URBANA – An antitrust lawsuit filed more than a year ago by Illinois Attorney General Lisa Madigan accusing Carle Clinic and Christie Clinic of conspiring to fix state Medicaid prices will continue to trial.
Champaign County Judge Richard Klaus issued a written order Wednesday morning denying most of the clinics' motion to dismiss the lawsuit.
Klaus did dismiss the portion of the lawsuit seeking damages on behalf of the citizens of Illinois, stating the Attorney General lacks statutory authority to assert that claim.
The antitrust suit, filed in June 2007, is based on Madigan's claim that the two clinics set identical policies to turn away needy patients on Medicaid starting in 2003, in an attempt to force the state to raise reimbursements to doctors.
The original lawsuit, accusing Carle and Christie of leaving thousands of Medicaid patients at risk because the two clinics control access to nearly all of the doctors in the area, was dismissed and quickly refiled by the state with more supporting detail.
"The court's decision will allow us to continue our efforts to ensure that the 20,000 Medicaid-eligible children and adults in Champaign County have health care choices and can readily obtain quality primary medical care," Madigan spokesman Scott Mulford said.
Klaus wrote that he found the refiled lawsuit contained a sufficient allegation of a "horizontal" price-fixing agreement – described as an agreement between two competitors at the same level in the market.
However, Klaus also wrote that the proof remains for another day.

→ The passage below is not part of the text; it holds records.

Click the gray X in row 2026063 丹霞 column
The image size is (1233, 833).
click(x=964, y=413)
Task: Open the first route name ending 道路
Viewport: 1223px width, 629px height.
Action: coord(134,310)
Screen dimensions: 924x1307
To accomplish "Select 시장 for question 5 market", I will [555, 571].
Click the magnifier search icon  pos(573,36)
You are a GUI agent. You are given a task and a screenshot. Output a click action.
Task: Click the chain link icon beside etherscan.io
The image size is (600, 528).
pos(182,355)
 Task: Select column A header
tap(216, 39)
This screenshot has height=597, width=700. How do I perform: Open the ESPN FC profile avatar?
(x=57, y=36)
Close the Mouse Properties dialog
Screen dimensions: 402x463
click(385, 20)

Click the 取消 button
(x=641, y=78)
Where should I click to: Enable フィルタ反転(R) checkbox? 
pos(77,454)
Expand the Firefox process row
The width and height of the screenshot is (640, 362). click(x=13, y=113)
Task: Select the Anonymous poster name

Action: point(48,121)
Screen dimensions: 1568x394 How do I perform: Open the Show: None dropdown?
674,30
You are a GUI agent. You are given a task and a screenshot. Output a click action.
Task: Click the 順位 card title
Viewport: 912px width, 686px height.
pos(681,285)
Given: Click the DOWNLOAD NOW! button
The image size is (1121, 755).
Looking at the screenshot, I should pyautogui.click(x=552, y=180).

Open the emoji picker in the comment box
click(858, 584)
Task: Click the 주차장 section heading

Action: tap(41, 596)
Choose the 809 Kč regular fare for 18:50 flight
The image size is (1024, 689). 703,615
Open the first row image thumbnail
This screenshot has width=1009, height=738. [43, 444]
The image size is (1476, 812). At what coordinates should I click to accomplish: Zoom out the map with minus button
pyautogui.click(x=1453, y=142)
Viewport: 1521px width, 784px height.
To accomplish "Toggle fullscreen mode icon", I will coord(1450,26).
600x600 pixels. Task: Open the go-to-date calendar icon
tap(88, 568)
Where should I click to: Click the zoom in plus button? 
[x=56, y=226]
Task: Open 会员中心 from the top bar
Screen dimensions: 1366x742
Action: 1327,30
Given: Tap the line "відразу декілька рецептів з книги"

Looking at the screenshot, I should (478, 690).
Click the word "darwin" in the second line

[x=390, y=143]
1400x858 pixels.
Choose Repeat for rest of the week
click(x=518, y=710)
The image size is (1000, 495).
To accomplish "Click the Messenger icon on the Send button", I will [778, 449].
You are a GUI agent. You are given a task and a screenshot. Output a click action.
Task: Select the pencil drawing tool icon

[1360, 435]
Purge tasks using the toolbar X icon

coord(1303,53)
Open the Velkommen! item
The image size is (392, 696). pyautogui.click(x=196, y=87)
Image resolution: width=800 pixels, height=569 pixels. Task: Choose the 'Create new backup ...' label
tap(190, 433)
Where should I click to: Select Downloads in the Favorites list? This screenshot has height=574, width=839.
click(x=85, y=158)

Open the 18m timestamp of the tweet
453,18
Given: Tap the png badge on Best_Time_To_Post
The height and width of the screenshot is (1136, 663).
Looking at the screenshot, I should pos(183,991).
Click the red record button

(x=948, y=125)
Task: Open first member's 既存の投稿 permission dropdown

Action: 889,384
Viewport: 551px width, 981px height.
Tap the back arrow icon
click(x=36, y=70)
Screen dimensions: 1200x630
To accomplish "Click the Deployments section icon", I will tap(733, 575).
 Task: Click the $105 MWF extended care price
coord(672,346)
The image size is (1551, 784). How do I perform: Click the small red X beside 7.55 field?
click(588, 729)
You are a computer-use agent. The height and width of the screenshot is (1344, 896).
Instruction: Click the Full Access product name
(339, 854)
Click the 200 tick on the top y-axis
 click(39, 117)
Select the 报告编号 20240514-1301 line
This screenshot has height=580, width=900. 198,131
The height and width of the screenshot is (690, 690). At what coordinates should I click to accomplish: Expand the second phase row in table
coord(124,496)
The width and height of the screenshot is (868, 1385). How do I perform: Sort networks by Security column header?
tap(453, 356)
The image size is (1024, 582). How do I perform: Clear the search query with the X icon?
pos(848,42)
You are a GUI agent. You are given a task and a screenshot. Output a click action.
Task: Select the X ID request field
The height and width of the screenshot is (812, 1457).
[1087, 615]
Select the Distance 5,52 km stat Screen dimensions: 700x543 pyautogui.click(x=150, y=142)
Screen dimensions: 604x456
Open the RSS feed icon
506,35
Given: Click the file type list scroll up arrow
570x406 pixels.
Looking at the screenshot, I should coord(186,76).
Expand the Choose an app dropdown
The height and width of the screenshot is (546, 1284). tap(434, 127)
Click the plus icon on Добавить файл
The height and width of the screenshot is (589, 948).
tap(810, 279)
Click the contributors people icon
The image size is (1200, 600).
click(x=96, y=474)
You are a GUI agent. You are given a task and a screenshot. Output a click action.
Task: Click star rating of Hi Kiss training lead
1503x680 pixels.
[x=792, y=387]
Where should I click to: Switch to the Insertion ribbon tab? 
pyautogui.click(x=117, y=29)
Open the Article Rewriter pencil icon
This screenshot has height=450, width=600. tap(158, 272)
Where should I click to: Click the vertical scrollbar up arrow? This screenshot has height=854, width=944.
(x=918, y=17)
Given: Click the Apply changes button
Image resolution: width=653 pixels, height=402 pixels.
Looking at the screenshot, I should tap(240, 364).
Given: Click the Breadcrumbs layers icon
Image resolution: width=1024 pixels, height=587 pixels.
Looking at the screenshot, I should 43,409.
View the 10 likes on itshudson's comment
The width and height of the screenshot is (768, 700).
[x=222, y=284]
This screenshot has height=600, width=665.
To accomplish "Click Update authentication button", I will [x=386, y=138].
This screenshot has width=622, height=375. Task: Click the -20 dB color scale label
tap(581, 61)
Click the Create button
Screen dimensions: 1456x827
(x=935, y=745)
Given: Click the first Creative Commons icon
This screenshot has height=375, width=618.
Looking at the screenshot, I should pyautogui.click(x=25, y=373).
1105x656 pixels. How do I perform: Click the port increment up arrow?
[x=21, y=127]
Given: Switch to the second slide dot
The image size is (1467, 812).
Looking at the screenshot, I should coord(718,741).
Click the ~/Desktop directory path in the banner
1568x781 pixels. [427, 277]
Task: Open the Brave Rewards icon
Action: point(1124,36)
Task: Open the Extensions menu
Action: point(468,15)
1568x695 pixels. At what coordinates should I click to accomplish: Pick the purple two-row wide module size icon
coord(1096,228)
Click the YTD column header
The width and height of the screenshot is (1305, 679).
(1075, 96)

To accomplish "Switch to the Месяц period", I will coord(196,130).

"The court remains deeply skeptical about the Attorney General's damages claims," he wrote. "It is difficult, at best, for the court to envision the Attorney General proving that the alleged agreement caused anti-trust injury and damages to the state. The state controls the Medicaid reimbursement system, and it is an understatement to say that the system is under a severe stress which has absolutely nothing to do with Carle and Christie."
Neither clinic was ready to comment on the decision later Wednesday, but both have argued in the past that they continued to serve thousands of existing Medicaid clients after they cut off access to new ones because of poor reimbursements from the state.
The clinics later reopened access to additional children and their parents on Medicaid when the state rolled out its All Kids health insurance program.
Champaign County Health Care Consumers Executive Director Claudia Lennhoff said if the clinics are serving more Medicaid patients, she hasn't seen evidence of it.
"It seems that people are still really struggling with access," she added. "I think if the clinics really want to be open about access for people with Medicaid, we would see them advertising and welcoming people with Medicaid."